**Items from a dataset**

-------

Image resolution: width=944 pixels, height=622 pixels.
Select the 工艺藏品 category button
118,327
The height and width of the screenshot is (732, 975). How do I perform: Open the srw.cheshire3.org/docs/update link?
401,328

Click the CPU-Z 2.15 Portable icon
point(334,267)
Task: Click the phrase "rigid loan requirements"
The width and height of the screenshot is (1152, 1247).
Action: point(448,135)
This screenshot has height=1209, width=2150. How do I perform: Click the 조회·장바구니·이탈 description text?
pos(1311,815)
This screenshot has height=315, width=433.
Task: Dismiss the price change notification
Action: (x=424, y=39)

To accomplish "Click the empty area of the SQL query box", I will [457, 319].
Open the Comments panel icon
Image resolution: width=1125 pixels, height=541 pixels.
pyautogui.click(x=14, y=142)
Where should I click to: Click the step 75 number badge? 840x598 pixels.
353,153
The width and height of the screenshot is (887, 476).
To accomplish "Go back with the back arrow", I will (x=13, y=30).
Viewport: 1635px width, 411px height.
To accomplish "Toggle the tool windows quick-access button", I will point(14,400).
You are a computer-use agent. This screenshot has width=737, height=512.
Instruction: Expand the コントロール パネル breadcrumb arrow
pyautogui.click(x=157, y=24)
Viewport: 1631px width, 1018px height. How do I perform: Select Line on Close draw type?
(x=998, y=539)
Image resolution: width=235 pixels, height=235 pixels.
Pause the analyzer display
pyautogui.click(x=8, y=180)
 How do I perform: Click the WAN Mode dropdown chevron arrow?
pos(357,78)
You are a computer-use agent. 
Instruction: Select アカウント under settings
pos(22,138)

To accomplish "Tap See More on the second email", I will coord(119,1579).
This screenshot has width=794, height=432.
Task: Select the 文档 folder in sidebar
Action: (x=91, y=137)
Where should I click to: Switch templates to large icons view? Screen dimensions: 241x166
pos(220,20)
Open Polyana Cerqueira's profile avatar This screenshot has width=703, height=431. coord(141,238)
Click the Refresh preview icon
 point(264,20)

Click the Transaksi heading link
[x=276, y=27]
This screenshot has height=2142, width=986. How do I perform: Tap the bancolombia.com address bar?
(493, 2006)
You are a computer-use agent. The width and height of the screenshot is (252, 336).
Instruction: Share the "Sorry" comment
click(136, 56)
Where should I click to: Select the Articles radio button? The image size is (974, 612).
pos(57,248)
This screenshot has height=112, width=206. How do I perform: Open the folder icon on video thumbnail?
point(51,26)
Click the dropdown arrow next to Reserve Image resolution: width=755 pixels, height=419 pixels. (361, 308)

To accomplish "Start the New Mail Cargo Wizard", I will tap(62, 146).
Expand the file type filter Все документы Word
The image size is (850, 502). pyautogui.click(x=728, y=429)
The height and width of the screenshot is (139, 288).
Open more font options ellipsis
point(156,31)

-------

**Exercise goal**
With no other words, state how many lines above hold the word "computer".

**Output for this task**
3